Prosecutors on Monday started to investigate South Korea's spy chief who has came under fire for leaking the transcript of a secret conversation he had with his North Korean counterpart on the eve of last month's presidential election.
Kim Man-bok, director of the National Intelligence Service (NIS), publicly admitted last week that he leaked to some local media excerpts of his talk with Kim Yang-gon, a close confidant of North Korean leader Kim Jong-il. The two met during Kim's secret trip to Pyongyang on Dec. 18, a day before the election.
The NIS chief was quoted in the leaked transcript as telling his North Korean counterpart that "Candidate Lee Myung-bak (of the conservative opposition Grand National Party) is almost certain to win" and, "A Lee Myung-bak government will be able to persuade South Korea's conservative group well and push North Korean policy even more actively than the current government has done."
Critics suspect Kim intentionally disclosed the remarks to the local media to seek political favors from Lee who takes power on Feb. 25.
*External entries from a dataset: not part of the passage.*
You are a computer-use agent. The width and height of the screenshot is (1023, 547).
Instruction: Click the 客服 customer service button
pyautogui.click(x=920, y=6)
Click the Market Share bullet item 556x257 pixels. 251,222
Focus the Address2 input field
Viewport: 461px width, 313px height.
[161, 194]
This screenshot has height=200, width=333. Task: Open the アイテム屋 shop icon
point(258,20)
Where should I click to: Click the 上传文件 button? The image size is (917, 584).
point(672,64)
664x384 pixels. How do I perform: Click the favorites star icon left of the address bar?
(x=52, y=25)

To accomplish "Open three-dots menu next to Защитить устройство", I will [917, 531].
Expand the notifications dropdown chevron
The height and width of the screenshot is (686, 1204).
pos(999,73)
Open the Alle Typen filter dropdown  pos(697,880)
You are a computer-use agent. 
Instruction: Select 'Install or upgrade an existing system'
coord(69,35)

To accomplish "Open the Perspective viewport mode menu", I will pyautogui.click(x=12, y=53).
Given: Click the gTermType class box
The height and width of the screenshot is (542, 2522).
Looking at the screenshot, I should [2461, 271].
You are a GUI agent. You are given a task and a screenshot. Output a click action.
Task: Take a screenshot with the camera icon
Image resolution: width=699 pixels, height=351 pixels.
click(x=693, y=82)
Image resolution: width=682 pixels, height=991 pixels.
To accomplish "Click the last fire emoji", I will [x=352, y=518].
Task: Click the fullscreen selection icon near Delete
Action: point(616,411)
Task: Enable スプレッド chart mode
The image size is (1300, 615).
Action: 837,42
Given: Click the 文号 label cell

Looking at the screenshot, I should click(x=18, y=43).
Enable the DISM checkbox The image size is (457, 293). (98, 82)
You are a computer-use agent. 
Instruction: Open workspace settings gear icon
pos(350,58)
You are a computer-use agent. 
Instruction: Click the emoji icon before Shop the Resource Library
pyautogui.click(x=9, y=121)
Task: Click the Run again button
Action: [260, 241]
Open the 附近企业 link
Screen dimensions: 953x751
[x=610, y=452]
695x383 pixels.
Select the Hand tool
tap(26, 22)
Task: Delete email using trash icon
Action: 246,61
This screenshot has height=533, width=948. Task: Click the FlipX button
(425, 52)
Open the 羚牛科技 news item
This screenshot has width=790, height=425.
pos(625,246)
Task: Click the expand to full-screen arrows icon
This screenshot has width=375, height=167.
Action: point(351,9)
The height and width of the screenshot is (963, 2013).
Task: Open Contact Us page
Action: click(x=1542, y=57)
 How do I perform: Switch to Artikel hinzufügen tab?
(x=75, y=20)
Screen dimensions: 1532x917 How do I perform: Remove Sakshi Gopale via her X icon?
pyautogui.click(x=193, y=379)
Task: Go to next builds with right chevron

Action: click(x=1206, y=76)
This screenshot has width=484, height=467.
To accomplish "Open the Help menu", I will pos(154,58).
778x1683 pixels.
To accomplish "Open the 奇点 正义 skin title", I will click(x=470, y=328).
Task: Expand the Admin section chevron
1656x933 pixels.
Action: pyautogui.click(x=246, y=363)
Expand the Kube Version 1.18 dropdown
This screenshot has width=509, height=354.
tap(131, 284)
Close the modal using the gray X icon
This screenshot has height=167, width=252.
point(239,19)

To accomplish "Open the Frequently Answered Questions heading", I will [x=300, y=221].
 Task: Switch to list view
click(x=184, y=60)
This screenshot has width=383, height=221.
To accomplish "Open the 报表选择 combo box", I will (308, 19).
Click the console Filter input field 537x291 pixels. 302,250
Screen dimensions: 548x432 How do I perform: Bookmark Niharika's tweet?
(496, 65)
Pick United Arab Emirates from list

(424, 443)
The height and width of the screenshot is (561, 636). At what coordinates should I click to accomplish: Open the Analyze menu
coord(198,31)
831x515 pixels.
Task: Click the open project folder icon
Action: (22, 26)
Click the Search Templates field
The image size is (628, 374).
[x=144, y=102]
The spy chief has offered to resign, but outgoing President Roh Moo-hyun has yet to accept his resignation. His aides said that he needs more time to examine whether the leaked transcript should be considered as confidential or not. The NIS has yet to give the transcript a level of confidentiality.
The Seoul Central District Prosecutors' Office believes the transcript could be confidential, but will defer its judgement until the investigation is completed. It will then decide whether
or not to indict him, said Shin Jong-dae, a senior prosecutor who will lead the probe.
"Considering the content of the transcript and how it was leaked, our judgment at the moment is that the transcript could be an 'official secret,'" Shin told reporters.
The investigation will focus on whether his dialogue with the North Korean spy chief should be classified as confidential, and whether the media leak of the conversation should be subject to criminal punishment, he said.
South Korea's criminal law requires that a public servant who reveals an official secret be sentenced to up to two years in prison or suspended from his post for up to five years.
While attacking the spy chief, the transition team of the president-elect called on the prosecution to thoroughly review the leak and to hold Kim legally responsible. Kim "disrupted the national order that should have never been done by the head of the nation's intelligence agency," the team spokesman, Lee Dong-kwan, said.
South Korea's spy chiefs have traditionally faced a dishonorable end whenever a new government comes in. In the latest such case, Lim Dong-won, an NIS chief for former President Kim Dae-jung, received a suspended jail term for illegally sending funds to North Korea in return for the holding of the first 2000 summit of the two Koreas, shortly after Roh became president.